Ces élevages qui réduisent leur empreinte carbone (5/5) : Une stratégie basée sur le non-labour et la méthanisation

Pour réduire les gaz à effet de serre (GES) de son élevage, Alexis Descamps s’appuie sur deux leviers : le non travail du sol et la méthanisation. En associant ces deux approches, il a enclenché un cercle vertueux sur son bilan carbone, mais aussi économique et agronomique.

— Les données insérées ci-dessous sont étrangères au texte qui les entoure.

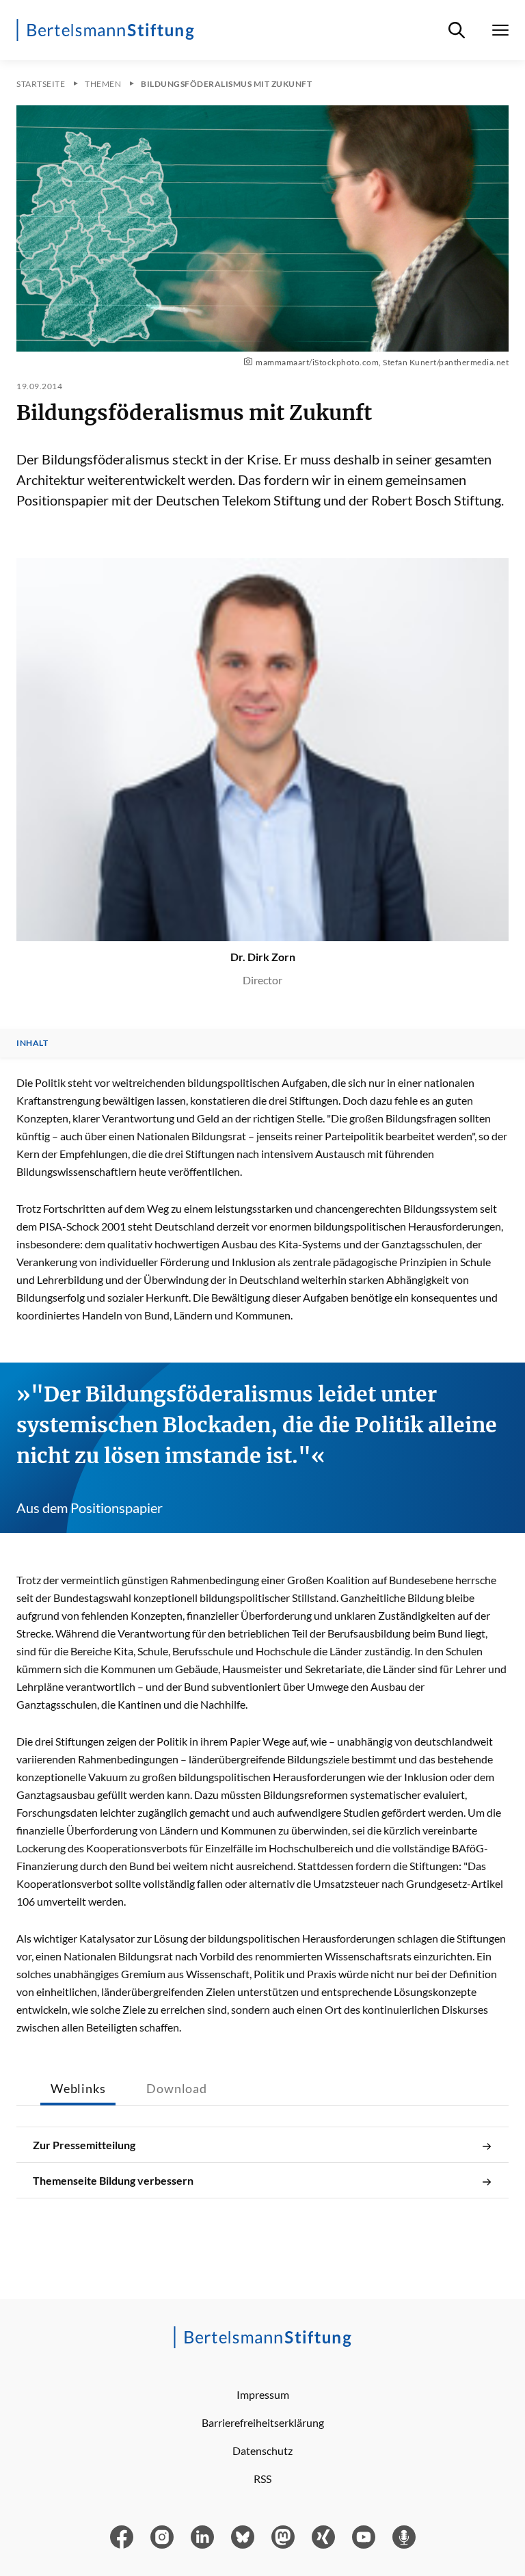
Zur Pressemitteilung (84, 2144)
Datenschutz (262, 2450)
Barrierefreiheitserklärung (263, 2422)
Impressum (263, 2394)
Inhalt (32, 1043)
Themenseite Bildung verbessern (113, 2180)
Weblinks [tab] (78, 2088)
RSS (262, 2478)
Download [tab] (176, 2088)
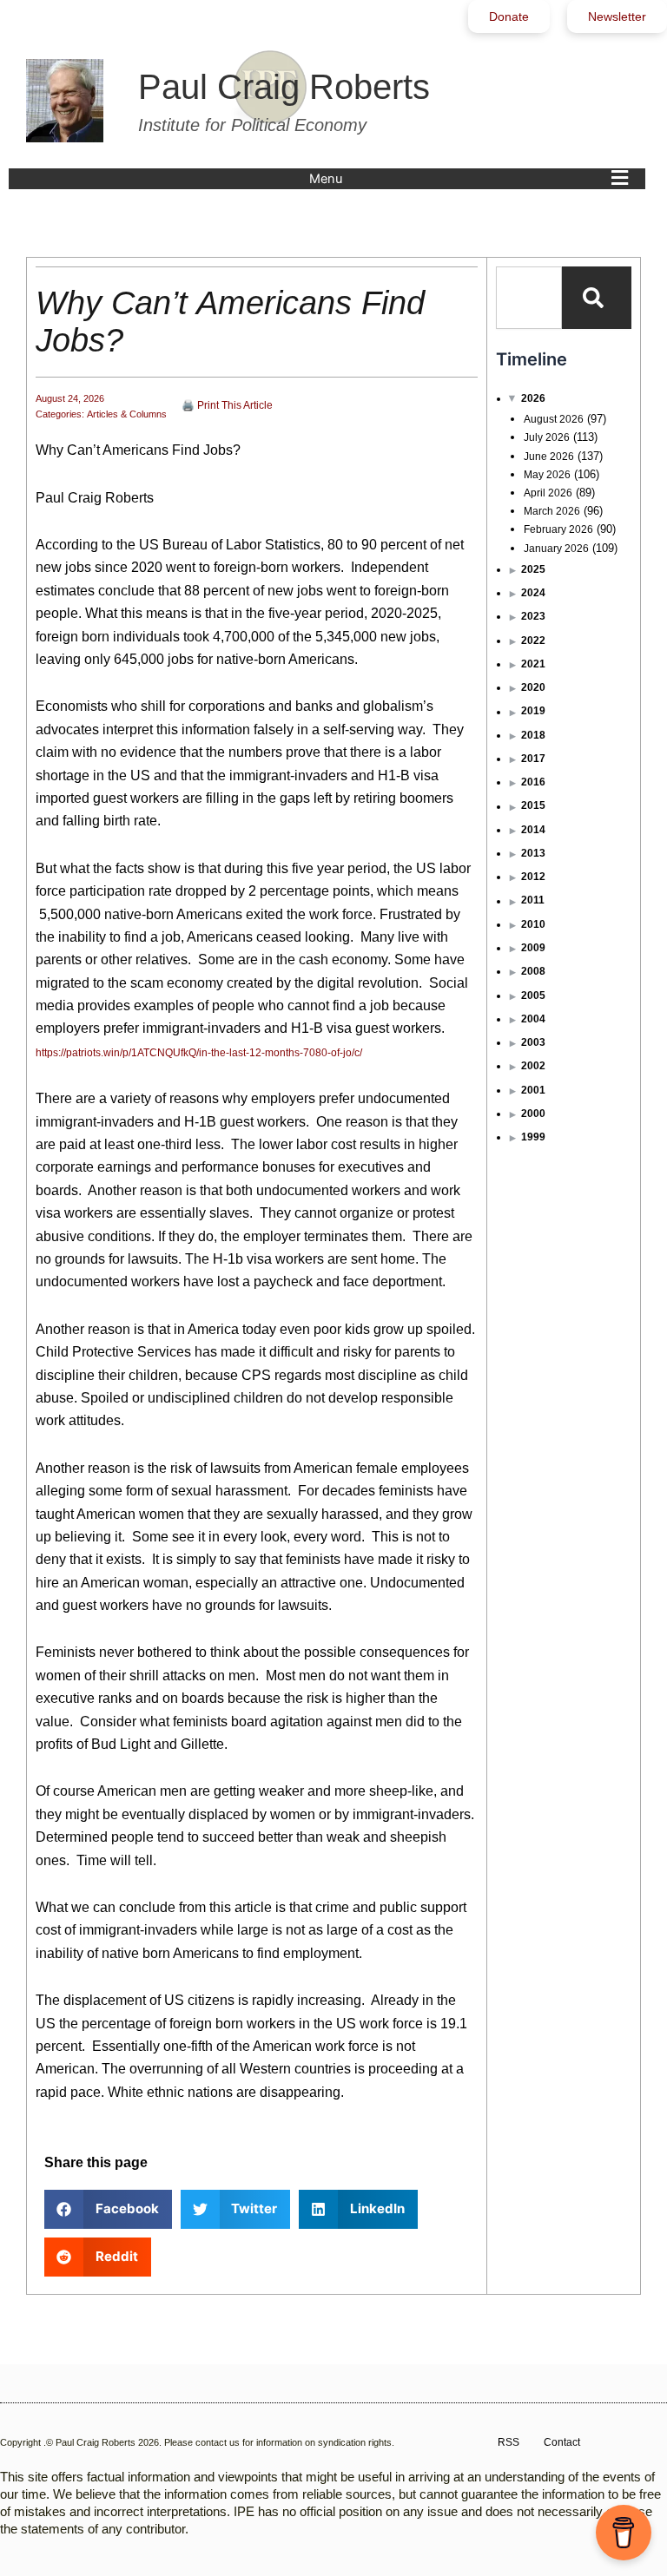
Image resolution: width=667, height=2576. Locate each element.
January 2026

À Savigny-sur-Bray, dans le Loir-et-Cher, l’élevage laitier d’Alexis Descamps affiche un bilan carbone de 0,96 kg eq CO2/l de lait produit. Si ce résultat, diagnostiqué avec CAP’2ER en 2019, est loin d’être mauvais, il mériterait d’être mis à jour avec les nouvelles méthodes de calcul. En effet, la méthanisation et le non-labour, deux des piliers sur lesquels s’appuie cet élevage laitier, font partie des critères les plus difficiles à appréhender dans un bilan carbone. « Concernant le non-labour, l’impact direct sur les émissions de GES, c’est la réduction de l’utilisation de fioul. Cela représente une économie de 60 à 65 l/ha et par an », relève l’éleveur. Si ce premier constat lié au non travail du sol est assez facile à quantifier, d’autres aspects de l’agriculture de conservation des sols le sont beaucoup moins. Les avantages des couverts végétaux, par exemple, qui couvrent le sol toute l’année, devraient pouvoir être pris en compte dans le bilan carbone de la ferme. Ils permettent de réduire l’utilisation d’engrais azoté en fixant l’azote de l’air d’une part et de stocker le carbone dans le sol d’autre part. « L’effet bénéfique des couverts végétaux est pris en compte dans l’élaboration des diagnostics CAP’2ER depuis cet hiver. Par contre, nous ne prenons pas en compte l’effet du stockage du carbone dans le sol », précise Elisabeth Castellan, chef de projet environnement au sein de l’Idele.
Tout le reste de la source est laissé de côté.